[Opening RECORD EXTRACTS section]

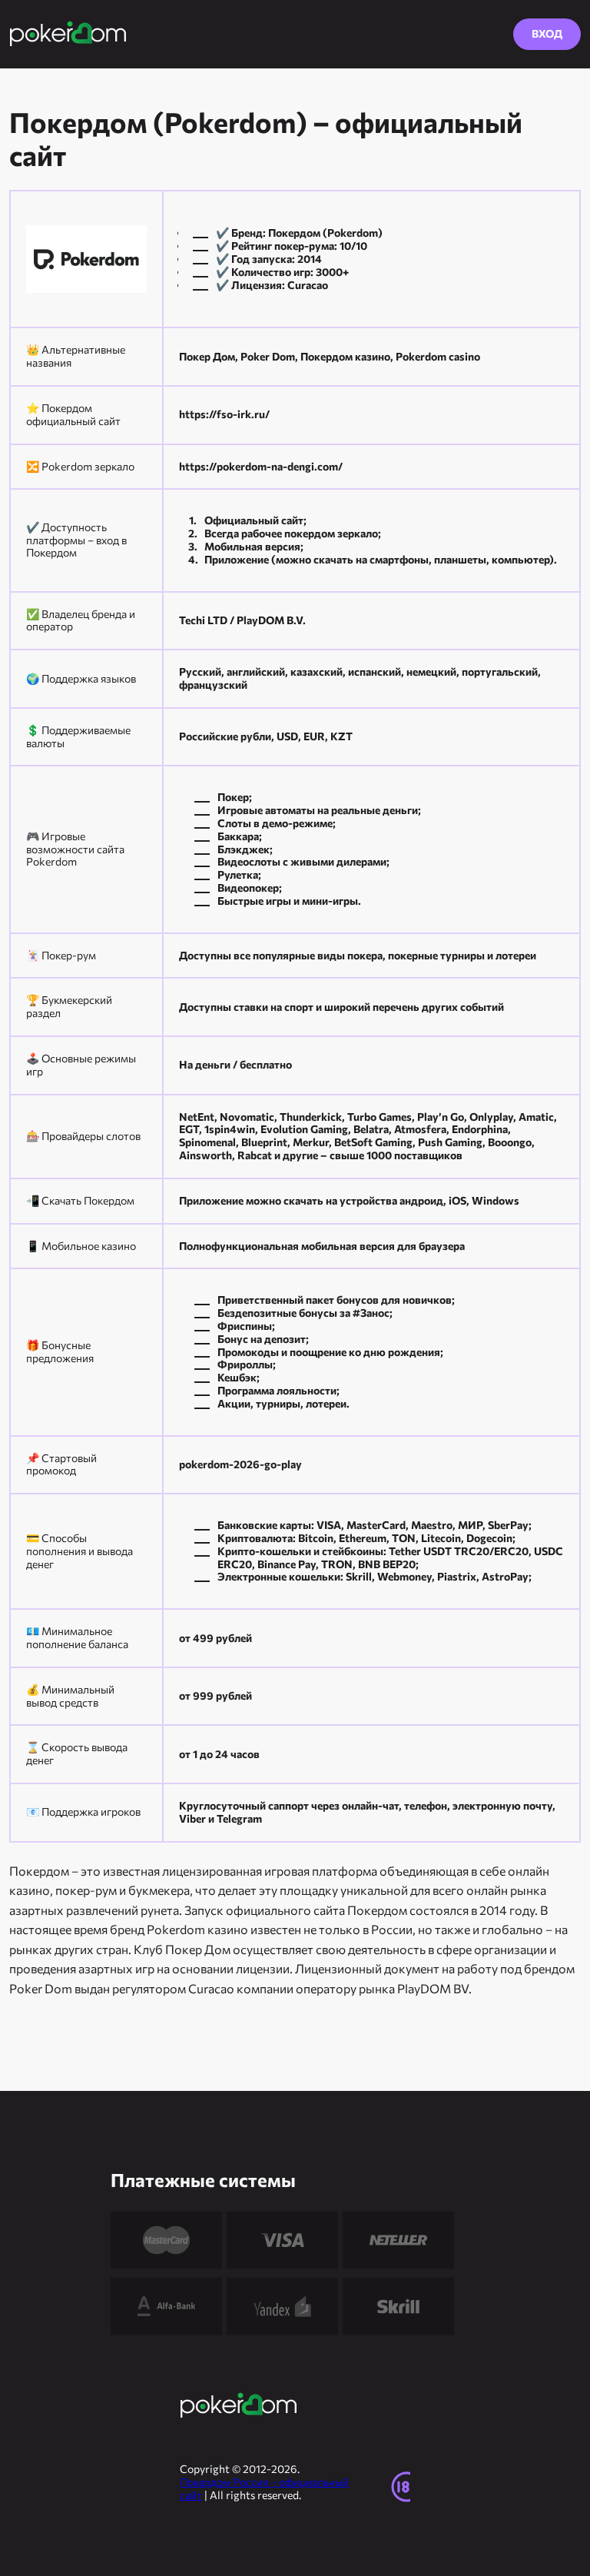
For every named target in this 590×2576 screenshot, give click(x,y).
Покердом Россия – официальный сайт (264, 2488)
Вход (547, 33)
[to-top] (562, 2416)
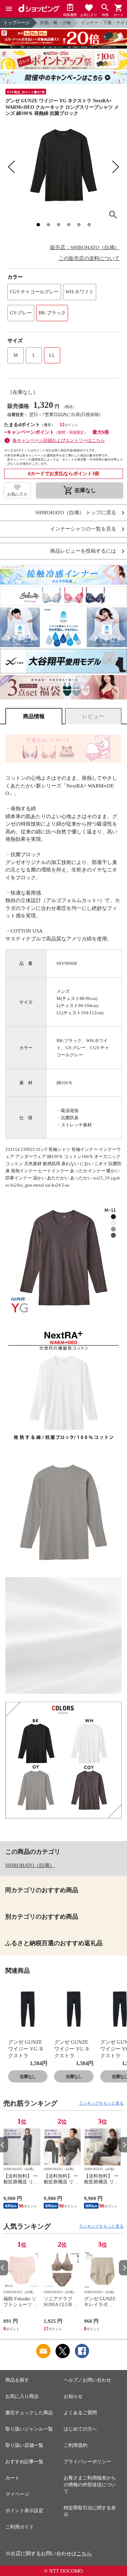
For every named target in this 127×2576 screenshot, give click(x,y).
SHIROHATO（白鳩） (30, 1865)
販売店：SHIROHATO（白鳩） (85, 247)
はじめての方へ (80, 2429)
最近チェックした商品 (29, 2412)
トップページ (16, 22)
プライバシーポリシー (87, 2461)
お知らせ (73, 2396)
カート (12, 2477)
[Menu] (9, 9)
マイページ (17, 2494)
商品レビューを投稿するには (83, 551)
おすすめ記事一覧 (24, 2461)
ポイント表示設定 (24, 2510)
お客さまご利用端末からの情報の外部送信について (90, 2484)
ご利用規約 (75, 2445)
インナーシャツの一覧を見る (83, 529)
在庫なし (28, 2076)
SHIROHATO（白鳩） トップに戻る (75, 512)
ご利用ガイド (19, 2526)
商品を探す (17, 2380)
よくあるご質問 (80, 2412)
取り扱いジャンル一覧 (29, 2429)
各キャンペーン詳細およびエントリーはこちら (59, 440)
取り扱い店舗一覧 (24, 2445)
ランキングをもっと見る (101, 2103)
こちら (84, 2553)
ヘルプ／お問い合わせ (87, 2380)
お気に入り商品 (22, 2396)
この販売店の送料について (89, 258)
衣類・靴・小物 (55, 22)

[Closing RECORD EXTRACTS section]

Set every record down exactly, omitting pictures.

For every named target in this 590×2576 screenshot, give click(x,y).
Покердом Россия – официальный сайт (264, 2488)
Вход (547, 33)
[to-top] (562, 2416)
For every named target in this 127×2576 screenshot, give click(x,y).
SHIROHATO（白鳩） (30, 1865)
販売店：SHIROHATO（白鳩） (85, 247)
はじめての方へ (80, 2429)
最近チェックした商品 (29, 2412)
トップページ (16, 22)
プライバシーポリシー (87, 2461)
お知らせ (73, 2396)
カート (12, 2477)
[Menu] (9, 9)
マイページ (17, 2494)
商品レビューを投稿するには (83, 551)
おすすめ記事一覧 (24, 2461)
ポイント表示設定 (24, 2510)
お客さまご利用端末からの情報の外部送信について (90, 2484)
ご利用規約 (75, 2445)
インナーシャツの一覧を見る (83, 529)
在庫なし (28, 2076)
SHIROHATO（白鳩） トップに戻る (75, 512)
ご利用ガイド (19, 2526)
商品を探す (17, 2380)
よくあるご質問 (80, 2412)
取り扱いジャンル一覧 (29, 2429)
各キャンペーン詳細およびエントリーはこちら (59, 440)
取り扱い店舗一覧 (24, 2445)
ランキングをもっと見る (101, 2103)
こちら (84, 2553)
ヘルプ／お問い合わせ (87, 2380)
お気に入り商品 (22, 2396)
この販売店の送料について (89, 258)
衣類・靴・小物 (55, 22)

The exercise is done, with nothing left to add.